On a Monday night in February, police said Roberto Martinez took his 14-year-old son to graffiti his son from the Pico Union neighborhood.
According to Los Angeles Police Department detectives in search warrant affidavits, they marked the names of pawn shops, laundromats and furniture stores with gang names in cans of yellow spray paint.
Driving on Normandy Avenue, Martinez and his son met Kevin Rivera, who was crossing the street, the affidavit says. The witness told police. Martinez’s son squeezed the trigger five times, shooting Rivera to death and wounding two others, detectives wrote in an affidavit.
Martinez, 43, and his son are accused of murdering Rivera, whom Martinez believed to belong to a rival gang, detectives wrote in an affidavit.
Martinez pleaded not guilty. The attorney who represented Martinez in his arrest directed the media representatives of the Los Angeles County public defense attorneys who did not respond to requests for comment. It was not clear who represented Martinez’s son.
Some gang members follow in the footsteps of their fathers, uncles or siblings, but they rarely see older relatives instructing them to commit violence, former gang members said.
Ramon Mendoza, who once belonged to the Barrio Nuevo Estradus Street Gang and the Mexican Mafia prison gang, said many gangs don’t want to take their children to a lifestyle that leads to children and prisons.
“The hardcore gang members want them to be isolated for the majority of the time, their families, innocent people, from what they are,” Mendoza said. But in rare cases, “We see the children in some kind of sick way, rather than stop them and discourage them. [violence] As a kind of bond event. ”
Court records show that Martinez has been in and out of prison since 2005 for possessing drugs and guns. Called the “Stranger,” he is a member of a Magicians Club, or a Hollywood gang called TMC, Det.
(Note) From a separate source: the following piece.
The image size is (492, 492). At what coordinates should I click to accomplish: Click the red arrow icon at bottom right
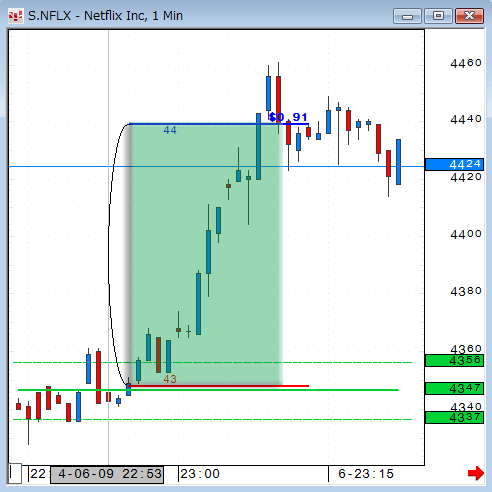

James Ball of the Los Angeles Police Department wrote in an affidavit.
On the evening of February 10th, Martinez and his son were recorded on surveillance cameras tagged on stretches in Venice and Pico Boulevard, Ball wrote. Police found them running on the “TMC” and “Hellbound” side of the business.
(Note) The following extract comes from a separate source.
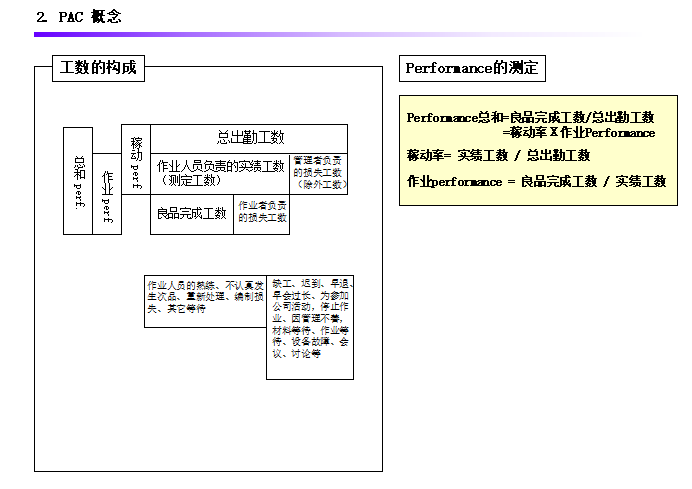Click the "工数的构成" heading box
692x489 pixels.
click(97, 68)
A small crew based in the neighborhoods of Koreatown and Mid City, Hellbound is a more established gang rival called Playboy, Ball writes.
Surveillance footage showed Martinez’s son and his friends tagging the laundromat.
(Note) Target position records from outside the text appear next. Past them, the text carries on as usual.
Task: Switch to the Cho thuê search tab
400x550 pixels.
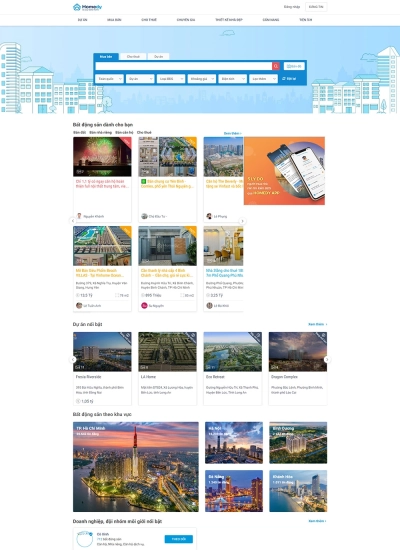Action: pos(133,56)
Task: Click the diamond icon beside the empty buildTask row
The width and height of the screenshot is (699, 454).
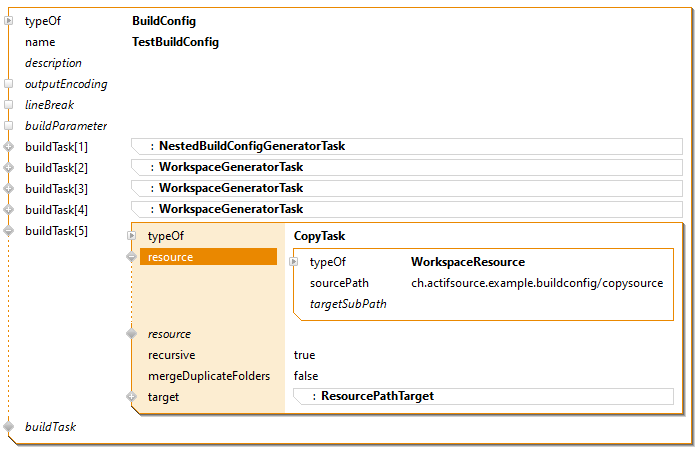Action: 9,427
According to the affidavit, the group stacked up on the Black Honda Accord and traveled to Pico Boulevard and Fedora Avenue, the hearts of the Playboys territory. In yellow paint, they wrote “Hellbound” and “PBSK.” Ball writes.
About four blocks away, Rivera, 30, was walking down Normandy Avenue. Accord made a U-turn after passing him, witnesses told detectives. The suspect wearing a hooded sweatshirt that police believe is Martinez’s son, was fired from the rear passenger window.
Rivera was fatally shot in the back. According to the affidavit, a man crossing the street was attacked in the waist and a woman sitting in a car was hit by a bullet.
Six days later, a prisoner called Martinez mentioned the shooting in a recorded call, Ball wrote.
“Four people fell and one died,” Martinez said, according to the detective.
The victims came from Playboy, Martinez added. Rivera’s family could not be reached for comment.
“My son did what he had to do, dog,” Martinez said on a recorded phone, according to the affidavit. “To be honest, I tried to stop him. I tried to grab a gun.”
Detectives argue that this was not true. Ball wrote that Martinez gave his son a .40 caliber Glock that was being used to kill Rivera.
Two days after Martinez was arrested on suspicion of Rivera’s murder, a Wilmington LAPD officer detained a man driving a Dodge pickup that was stolen during a home invasion robbery in Perris, Ball wrote. Antonio Alvarez is said to have thrown a .40 caliber Glock that was stolen during the pursuit.
Ballistic tests showed that the gun was used to kill Rivera, the affidavit states. A WhatsApp message on Alvarez’s phone shows that Rivera bought a Glock for $800 five days after being shot and killed, Ball wrote.
The sale was adjusted by people using phones hanging out from a cell tower near Sentinel State Jail, according to the affidavit. Ball writes that he is still investigating who brokered the sale.